Typically when we use "logic" in this sense, we're not speaking of formal logic but of the application of similar principles in human reason. Still, I believe Pascal has touched on something important - that logic (and reason) only function where ideas and their relationships are already defined.

One of the reasons that Christians fare poorly in debates is that we've collectively ceded our idea of "God" to philosophers and theologians, treating Him as an idea to be defined and constructed. We'll pull up ideas like the Ontological Argument, which basically says that there ought to be a god, and think that we've done something clever, without realizing that the very fact that we're arguing the general case means that we've tacitly conceded the specific. We begin to argue history and cosmology, and find ourselves baffled that people don't hasten to accept a god who by our arguments is made about as relevant as the neutrino.

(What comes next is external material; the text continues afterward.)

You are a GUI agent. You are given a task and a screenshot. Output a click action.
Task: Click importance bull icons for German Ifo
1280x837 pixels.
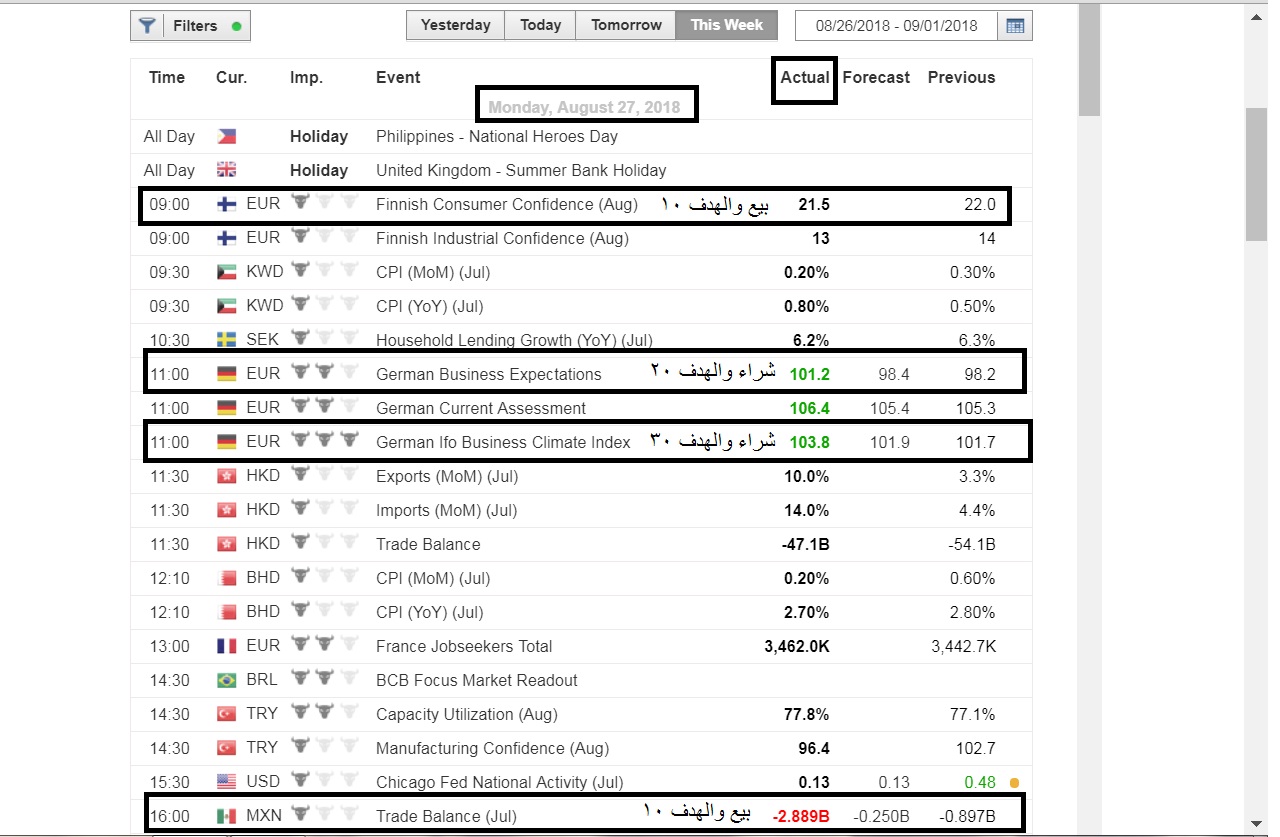tap(324, 442)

I, personally, prefer a scientific view of God rather than a formulation of just logic and philosophy. Logic may explain, but science is about evidence, and the ultimate evidence for God is simply to meet Him. Can you prove by pure logic that God exists? Hang that, you can't even prove by pure logic that I exist without resorting to potentially falsifiable evidence. Science is about improving our understanding of things bit by bit - and, yes, discarding bits that we've shown are false.

That last bit is the scariest, because a lot of times we wrap our faith up in every doctrine we've ever heard, and if we lose one, we'd have to question all of them. It's scary to give up what we've accepted as a core doctrine, but if we are paralyzed by the fear, we'll never give up our wrong ideas about God to see who He really is.

Even as our logic and our reasoning about God is broken again and again, that does not mean that God is not there - rather, it means that we can discard parts of our image of Him that hide his true nature. To that end, logic and reason should be employed scientifically, as servants in our quest to understand what lies beyond the horizon of our knowledge.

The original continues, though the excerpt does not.